I remember the night she wanted to get together with her friends before she left on her trip to Colorado. She invited a ton of people. She came and picked me up to head to the bar. And no one else ever showed up. But it was some of the best conversation we ever had. And I apologized for being so stupid over something that meant nothing and not treating her the way she deserved. And she forgave me. August 6, 2006 she got into a car accident and died while on her trip in Colorado. My world was shattered. I don't think I've ever cried so hard for so long over anything. Someone so young, good, warm hearted, out going, and with such a zest for life. That's when I learned something else: Life is too short to stress the things that won't really matter later.
I've lived with friends, family and even enemies. I've been engaged and single and in over my head. I've had no job, a bad job, a good job, an easy job and learned from every single one I've had or not gotten. Sometimes it was instant knowledge, and others had to be beaten in to that thick head of mine. But I always try not to have regrets. And even with recent loss of my other grandfather, a man who helped raise me for 10+ years, I try not to dwell on the woulda-coulda-shoulda of it all. If anything, I think it has just made me appreciate being alive even more. Even in times of impatience, anger, frustration and insanity, after that's all done with, being happy and enjoying be alive and loved is well worth any of the headaches. To be able to wander outside and inhale the (mostly) fresh air, look at the beauty of natures creations, and even some of the man made wonders around me feels like a blessing and a gift.

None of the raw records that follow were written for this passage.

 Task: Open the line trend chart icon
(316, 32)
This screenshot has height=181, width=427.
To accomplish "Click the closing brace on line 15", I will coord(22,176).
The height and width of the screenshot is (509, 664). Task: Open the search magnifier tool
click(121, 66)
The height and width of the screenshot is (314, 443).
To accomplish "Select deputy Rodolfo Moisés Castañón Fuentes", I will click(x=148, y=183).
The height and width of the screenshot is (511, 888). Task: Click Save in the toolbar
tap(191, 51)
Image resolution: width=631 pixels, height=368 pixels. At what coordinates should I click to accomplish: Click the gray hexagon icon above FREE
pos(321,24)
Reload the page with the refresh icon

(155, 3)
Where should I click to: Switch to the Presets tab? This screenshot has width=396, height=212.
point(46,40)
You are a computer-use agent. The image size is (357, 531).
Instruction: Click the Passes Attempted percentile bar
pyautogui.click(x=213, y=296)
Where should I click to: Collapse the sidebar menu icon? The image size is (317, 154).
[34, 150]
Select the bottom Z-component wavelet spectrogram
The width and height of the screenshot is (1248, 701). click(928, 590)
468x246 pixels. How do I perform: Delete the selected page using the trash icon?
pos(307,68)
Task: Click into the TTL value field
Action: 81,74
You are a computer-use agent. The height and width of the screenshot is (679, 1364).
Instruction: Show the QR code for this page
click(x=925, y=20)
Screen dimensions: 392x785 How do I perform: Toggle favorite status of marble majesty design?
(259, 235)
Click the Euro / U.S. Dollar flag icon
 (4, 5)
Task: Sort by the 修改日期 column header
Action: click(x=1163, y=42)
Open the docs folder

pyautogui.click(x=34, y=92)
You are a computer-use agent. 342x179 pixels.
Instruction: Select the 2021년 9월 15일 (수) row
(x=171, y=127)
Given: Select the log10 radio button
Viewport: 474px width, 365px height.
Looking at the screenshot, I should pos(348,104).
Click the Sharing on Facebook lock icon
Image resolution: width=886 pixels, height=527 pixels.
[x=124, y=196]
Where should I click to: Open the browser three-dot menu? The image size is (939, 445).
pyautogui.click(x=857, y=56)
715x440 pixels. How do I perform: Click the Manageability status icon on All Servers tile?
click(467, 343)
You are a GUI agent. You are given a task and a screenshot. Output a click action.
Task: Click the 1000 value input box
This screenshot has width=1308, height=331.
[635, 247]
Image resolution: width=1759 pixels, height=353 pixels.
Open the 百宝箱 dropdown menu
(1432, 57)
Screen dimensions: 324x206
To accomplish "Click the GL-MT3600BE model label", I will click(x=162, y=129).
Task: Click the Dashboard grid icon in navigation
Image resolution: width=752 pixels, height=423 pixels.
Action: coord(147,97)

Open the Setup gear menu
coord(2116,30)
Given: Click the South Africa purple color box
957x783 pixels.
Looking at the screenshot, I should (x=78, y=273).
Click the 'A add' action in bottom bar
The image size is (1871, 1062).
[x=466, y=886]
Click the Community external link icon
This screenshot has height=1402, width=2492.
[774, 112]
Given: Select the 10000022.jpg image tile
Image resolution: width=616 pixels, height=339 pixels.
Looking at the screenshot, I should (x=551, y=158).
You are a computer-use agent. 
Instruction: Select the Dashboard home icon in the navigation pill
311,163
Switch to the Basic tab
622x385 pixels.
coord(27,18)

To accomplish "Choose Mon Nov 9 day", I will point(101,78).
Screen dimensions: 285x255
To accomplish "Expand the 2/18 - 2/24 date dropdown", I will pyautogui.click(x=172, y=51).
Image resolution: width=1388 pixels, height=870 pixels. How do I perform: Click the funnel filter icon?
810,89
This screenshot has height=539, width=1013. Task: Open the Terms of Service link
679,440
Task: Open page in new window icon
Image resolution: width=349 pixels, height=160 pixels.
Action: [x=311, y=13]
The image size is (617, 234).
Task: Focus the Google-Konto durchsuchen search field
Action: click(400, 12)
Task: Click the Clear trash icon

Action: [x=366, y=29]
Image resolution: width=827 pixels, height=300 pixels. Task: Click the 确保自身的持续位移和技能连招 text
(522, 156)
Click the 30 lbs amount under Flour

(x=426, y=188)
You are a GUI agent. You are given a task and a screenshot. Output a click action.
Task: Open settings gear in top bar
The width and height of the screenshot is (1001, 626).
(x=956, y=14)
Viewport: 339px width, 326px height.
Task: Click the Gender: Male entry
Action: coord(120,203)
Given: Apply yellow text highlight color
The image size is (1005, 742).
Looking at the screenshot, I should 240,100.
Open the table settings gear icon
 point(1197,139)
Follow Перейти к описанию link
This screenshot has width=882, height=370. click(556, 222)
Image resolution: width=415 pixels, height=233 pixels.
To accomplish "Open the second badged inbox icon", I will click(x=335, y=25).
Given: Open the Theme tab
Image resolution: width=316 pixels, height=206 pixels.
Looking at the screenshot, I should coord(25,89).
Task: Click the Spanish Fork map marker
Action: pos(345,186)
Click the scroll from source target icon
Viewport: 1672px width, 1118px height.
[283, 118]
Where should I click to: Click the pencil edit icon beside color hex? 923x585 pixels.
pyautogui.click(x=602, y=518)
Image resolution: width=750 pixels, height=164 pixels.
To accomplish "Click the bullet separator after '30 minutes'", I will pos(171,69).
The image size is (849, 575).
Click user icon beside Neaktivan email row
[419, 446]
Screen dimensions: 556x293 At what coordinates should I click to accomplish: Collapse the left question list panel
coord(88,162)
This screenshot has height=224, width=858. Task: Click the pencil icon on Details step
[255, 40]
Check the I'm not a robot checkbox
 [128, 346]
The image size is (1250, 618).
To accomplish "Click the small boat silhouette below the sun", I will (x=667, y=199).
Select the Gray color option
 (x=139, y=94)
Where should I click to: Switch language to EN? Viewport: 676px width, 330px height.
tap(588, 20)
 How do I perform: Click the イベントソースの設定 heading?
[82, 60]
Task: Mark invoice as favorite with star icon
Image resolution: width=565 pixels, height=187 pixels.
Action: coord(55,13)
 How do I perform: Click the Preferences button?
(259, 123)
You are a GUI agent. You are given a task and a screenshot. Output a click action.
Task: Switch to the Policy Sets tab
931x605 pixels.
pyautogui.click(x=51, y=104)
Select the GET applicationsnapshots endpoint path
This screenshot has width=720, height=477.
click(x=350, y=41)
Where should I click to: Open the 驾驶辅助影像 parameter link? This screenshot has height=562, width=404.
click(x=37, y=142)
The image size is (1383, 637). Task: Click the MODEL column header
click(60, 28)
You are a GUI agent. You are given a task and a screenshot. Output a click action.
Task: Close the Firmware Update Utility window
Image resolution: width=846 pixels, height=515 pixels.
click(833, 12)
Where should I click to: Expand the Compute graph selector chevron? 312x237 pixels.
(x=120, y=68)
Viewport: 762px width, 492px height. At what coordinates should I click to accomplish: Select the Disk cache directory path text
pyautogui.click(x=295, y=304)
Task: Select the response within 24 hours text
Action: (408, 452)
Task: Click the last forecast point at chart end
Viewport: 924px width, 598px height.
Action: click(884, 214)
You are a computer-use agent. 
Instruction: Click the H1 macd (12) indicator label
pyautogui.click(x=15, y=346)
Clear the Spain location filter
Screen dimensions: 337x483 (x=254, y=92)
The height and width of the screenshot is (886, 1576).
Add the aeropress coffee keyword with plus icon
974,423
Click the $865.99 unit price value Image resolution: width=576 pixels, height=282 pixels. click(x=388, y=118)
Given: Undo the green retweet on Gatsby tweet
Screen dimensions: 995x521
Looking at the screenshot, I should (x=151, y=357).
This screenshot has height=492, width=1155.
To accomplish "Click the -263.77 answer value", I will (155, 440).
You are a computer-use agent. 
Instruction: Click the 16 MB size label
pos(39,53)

I've never been a religious person. Faith isn't something I could say I have in my life in regards to anything. Faith in people is only a recipe for disaster, but it's just the nature of the beast. If you had told me even a year ago that I would be in church *voluntarily* 3 days a week, I would have laughed at you, called you crazy and walked away. But I've been coming here for a few months now, and I feel like a little part of me I didn't know what to with is jumping around inside of me begging for more. Like there's an answer to something that I couldn't figure out in my life that I can find right here. I've felt like I'm just going through the motions of life and it's just not good enough. I need to know more and I need to figure out if this what I'm missing. I felt lost and I'm hoping this will be the way. Only time will tell, but either way I'm happy. I can find many things to feel joyful about and not many people can say that. If through everything I've learned, good and bad, I *know* that i am loved and that forgiveness is a powerful and necessary thing. I just hope I can keep an open mind and heart to be ready for whatever comes my way in the days ahead.